> DATASET:
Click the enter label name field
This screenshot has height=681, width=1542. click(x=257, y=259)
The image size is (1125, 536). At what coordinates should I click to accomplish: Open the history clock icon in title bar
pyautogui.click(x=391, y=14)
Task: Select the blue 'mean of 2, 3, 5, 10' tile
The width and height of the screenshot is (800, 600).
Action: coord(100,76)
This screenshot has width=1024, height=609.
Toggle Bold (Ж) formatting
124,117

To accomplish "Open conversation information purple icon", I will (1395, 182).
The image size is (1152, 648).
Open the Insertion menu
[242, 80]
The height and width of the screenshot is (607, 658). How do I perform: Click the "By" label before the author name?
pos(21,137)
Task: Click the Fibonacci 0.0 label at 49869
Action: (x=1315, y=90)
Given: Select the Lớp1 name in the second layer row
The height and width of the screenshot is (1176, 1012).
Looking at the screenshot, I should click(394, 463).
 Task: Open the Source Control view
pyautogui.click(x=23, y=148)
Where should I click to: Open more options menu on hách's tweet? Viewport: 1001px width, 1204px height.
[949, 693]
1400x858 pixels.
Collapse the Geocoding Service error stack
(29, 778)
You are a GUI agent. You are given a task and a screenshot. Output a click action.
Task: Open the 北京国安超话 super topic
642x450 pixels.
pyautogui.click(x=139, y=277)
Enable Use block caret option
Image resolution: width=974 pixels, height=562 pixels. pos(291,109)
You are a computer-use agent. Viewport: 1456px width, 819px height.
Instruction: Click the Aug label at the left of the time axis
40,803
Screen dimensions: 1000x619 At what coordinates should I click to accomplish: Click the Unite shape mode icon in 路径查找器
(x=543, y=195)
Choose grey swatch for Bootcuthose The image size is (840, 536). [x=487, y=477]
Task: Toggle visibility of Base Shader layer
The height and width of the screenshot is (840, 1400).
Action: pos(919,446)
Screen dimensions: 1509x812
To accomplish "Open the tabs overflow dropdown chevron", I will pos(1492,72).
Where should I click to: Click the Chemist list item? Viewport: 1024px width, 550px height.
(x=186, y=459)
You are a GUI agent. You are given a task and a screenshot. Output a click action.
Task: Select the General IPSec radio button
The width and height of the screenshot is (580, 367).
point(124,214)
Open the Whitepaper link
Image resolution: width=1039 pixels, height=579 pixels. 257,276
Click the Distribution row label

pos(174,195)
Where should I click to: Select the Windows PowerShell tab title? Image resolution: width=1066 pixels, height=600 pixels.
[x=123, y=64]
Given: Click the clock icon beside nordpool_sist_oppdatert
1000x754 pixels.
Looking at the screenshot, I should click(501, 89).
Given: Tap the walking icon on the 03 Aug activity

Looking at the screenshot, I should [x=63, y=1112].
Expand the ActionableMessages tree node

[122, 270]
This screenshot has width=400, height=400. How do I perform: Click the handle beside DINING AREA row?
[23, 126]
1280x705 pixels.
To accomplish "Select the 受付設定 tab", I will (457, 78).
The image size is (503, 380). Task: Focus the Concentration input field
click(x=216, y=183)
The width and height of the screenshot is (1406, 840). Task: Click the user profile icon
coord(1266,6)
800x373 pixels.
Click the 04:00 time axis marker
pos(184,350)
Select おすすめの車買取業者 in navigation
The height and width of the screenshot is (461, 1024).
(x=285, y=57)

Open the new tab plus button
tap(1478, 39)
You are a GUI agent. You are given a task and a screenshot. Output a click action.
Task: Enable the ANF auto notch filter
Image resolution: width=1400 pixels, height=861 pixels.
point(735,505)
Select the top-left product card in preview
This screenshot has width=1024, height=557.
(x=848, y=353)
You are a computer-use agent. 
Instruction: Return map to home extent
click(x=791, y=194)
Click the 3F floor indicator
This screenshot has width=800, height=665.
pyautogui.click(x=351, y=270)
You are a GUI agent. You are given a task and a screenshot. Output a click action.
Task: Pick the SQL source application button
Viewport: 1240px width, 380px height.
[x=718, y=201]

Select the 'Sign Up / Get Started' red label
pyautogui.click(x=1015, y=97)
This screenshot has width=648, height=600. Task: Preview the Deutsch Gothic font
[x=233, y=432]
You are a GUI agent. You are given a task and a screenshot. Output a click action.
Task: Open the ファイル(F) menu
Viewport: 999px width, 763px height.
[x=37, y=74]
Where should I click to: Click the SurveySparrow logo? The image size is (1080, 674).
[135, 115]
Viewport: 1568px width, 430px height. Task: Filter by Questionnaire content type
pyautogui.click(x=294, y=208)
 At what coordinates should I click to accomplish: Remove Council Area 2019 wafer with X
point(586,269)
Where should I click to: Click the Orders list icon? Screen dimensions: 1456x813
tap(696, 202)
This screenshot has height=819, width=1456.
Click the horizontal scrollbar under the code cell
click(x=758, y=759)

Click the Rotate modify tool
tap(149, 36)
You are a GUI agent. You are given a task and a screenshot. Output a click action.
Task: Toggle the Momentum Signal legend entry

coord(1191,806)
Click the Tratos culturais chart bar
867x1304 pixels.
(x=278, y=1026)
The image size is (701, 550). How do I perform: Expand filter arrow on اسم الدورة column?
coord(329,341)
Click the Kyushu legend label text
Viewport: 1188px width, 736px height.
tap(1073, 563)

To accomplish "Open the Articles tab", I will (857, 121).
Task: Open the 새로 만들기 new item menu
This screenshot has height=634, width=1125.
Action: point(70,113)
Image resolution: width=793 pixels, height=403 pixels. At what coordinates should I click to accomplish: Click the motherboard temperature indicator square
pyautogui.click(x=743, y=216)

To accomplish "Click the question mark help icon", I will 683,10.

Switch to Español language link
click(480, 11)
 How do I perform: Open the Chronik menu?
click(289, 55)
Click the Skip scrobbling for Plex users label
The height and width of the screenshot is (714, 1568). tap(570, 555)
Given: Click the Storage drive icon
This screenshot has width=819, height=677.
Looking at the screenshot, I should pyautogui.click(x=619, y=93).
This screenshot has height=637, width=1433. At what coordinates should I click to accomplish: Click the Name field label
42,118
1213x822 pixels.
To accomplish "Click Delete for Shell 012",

> WHAT THIS TASK INVOLVES:
Rewrite all the records above, replacing "Source Control view" with "Explorer view" and leaving everything else the same.

> SOLUTION:
Click the enter label name field
This screenshot has height=681, width=1542. click(x=257, y=259)
The image size is (1125, 536). At what coordinates should I click to accomplish: Open the history clock icon in title bar
pyautogui.click(x=391, y=14)
Task: Select the blue 'mean of 2, 3, 5, 10' tile
The width and height of the screenshot is (800, 600).
Action: coord(100,76)
This screenshot has width=1024, height=609.
Toggle Bold (Ж) formatting
124,117

To accomplish "Open conversation information purple icon", I will (1395, 182).
The image size is (1152, 648).
Open the Insertion menu
[242, 80]
The height and width of the screenshot is (607, 658). How do I perform: Click the "By" label before the author name?
pos(21,137)
Task: Click the Fibonacci 0.0 label at 49869
Action: (x=1315, y=90)
Given: Select the Lớp1 name in the second layer row
The height and width of the screenshot is (1176, 1012).
Looking at the screenshot, I should click(394, 463).
 Task: Open the Explorer view
pyautogui.click(x=23, y=148)
Where should I click to: Open more options menu on hách's tweet? Viewport: 1001px width, 1204px height.
[949, 693]
1400x858 pixels.
Collapse the Geocoding Service error stack
(29, 778)
You are a GUI agent. You are given a task and a screenshot. Output a click action.
Task: Open the 北京国安超话 super topic
642x450 pixels.
pyautogui.click(x=139, y=277)
Enable Use block caret option
Image resolution: width=974 pixels, height=562 pixels. pos(291,109)
You are a computer-use agent. Viewport: 1456px width, 819px height.
Instruction: Click the Aug label at the left of the time axis
40,803
Screen dimensions: 1000x619 At what coordinates should I click to accomplish: Click the Unite shape mode icon in 路径查找器
(x=543, y=195)
Choose grey swatch for Bootcuthose The image size is (840, 536). [x=487, y=477]
Task: Toggle visibility of Base Shader layer
The height and width of the screenshot is (840, 1400).
Action: pos(919,446)
Screen dimensions: 1509x812
To accomplish "Open the tabs overflow dropdown chevron", I will pos(1492,72).
Where should I click to: Click the Chemist list item? Viewport: 1024px width, 550px height.
(x=186, y=459)
You are a GUI agent. You are given a task and a screenshot. Output a click action.
Task: Select the General IPSec radio button
The width and height of the screenshot is (580, 367).
point(124,214)
Open the Whitepaper link
Image resolution: width=1039 pixels, height=579 pixels. 257,276
Click the Distribution row label

pos(174,195)
Where should I click to: Select the Windows PowerShell tab title? Image resolution: width=1066 pixels, height=600 pixels.
[x=123, y=64]
Given: Click the clock icon beside nordpool_sist_oppdatert
1000x754 pixels.
Looking at the screenshot, I should click(501, 89).
Given: Tap the walking icon on the 03 Aug activity

Looking at the screenshot, I should [x=63, y=1112].
Expand the ActionableMessages tree node

[122, 270]
This screenshot has width=400, height=400. How do I perform: Click the handle beside DINING AREA row?
[23, 126]
1280x705 pixels.
To accomplish "Select the 受付設定 tab", I will (457, 78).
The image size is (503, 380). Task: Focus the Concentration input field
click(x=216, y=183)
The width and height of the screenshot is (1406, 840). Task: Click the user profile icon
coord(1266,6)
800x373 pixels.
Click the 04:00 time axis marker
pos(184,350)
Select おすすめの車買取業者 in navigation
The height and width of the screenshot is (461, 1024).
(x=285, y=57)

Open the new tab plus button
tap(1478, 39)
You are a GUI agent. You are given a task and a screenshot. Output a click action.
Task: Enable the ANF auto notch filter
Image resolution: width=1400 pixels, height=861 pixels.
point(735,505)
Select the top-left product card in preview
This screenshot has width=1024, height=557.
(x=848, y=353)
You are a computer-use agent. 
Instruction: Return map to home extent
click(x=791, y=194)
Click the 3F floor indicator
This screenshot has width=800, height=665.
pyautogui.click(x=351, y=270)
You are a GUI agent. You are given a task and a screenshot. Output a click action.
Task: Pick the SQL source application button
Viewport: 1240px width, 380px height.
[x=718, y=201]

Select the 'Sign Up / Get Started' red label
pyautogui.click(x=1015, y=97)
This screenshot has width=648, height=600. Task: Preview the Deutsch Gothic font
[x=233, y=432]
You are a GUI agent. You are given a task and a screenshot. Output a click action.
Task: Open the ファイル(F) menu
Viewport: 999px width, 763px height.
[x=37, y=74]
Where should I click to: Click the SurveySparrow logo? The image size is (1080, 674).
[135, 115]
Viewport: 1568px width, 430px height. Task: Filter by Questionnaire content type
pyautogui.click(x=294, y=208)
 At what coordinates should I click to accomplish: Remove Council Area 2019 wafer with X
point(586,269)
Where should I click to: Click the Orders list icon? Screen dimensions: 1456x813
tap(696, 202)
This screenshot has height=819, width=1456.
Click the horizontal scrollbar under the code cell
click(x=758, y=759)

Click the Rotate modify tool
tap(149, 36)
You are a GUI agent. You are given a task and a screenshot. Output a click action.
Task: Toggle the Momentum Signal legend entry

coord(1191,806)
Click the Tratos culturais chart bar
867x1304 pixels.
(x=278, y=1026)
The image size is (701, 550). How do I perform: Expand filter arrow on اسم الدورة column?
coord(329,341)
Click the Kyushu legend label text
Viewport: 1188px width, 736px height.
tap(1073, 563)

To accomplish "Open the Articles tab", I will (857, 121).
Task: Open the 새로 만들기 new item menu
This screenshot has height=634, width=1125.
Action: point(70,113)
Image resolution: width=793 pixels, height=403 pixels. At what coordinates should I click to accomplish: Click the motherboard temperature indicator square
pyautogui.click(x=743, y=216)

To accomplish "Click the question mark help icon", I will 683,10.

Switch to Español language link
click(480, 11)
 How do I perform: Open the Chronik menu?
click(289, 55)
Click the Skip scrobbling for Plex users label
The height and width of the screenshot is (714, 1568). tap(570, 555)
Given: Click the Storage drive icon
This screenshot has width=819, height=677.
Looking at the screenshot, I should pyautogui.click(x=619, y=93).
This screenshot has height=637, width=1433. At what coordinates should I click to accomplish: Click the Name field label
42,118
1213x822 pixels.
To accomplish "Click Delete for Shell 012",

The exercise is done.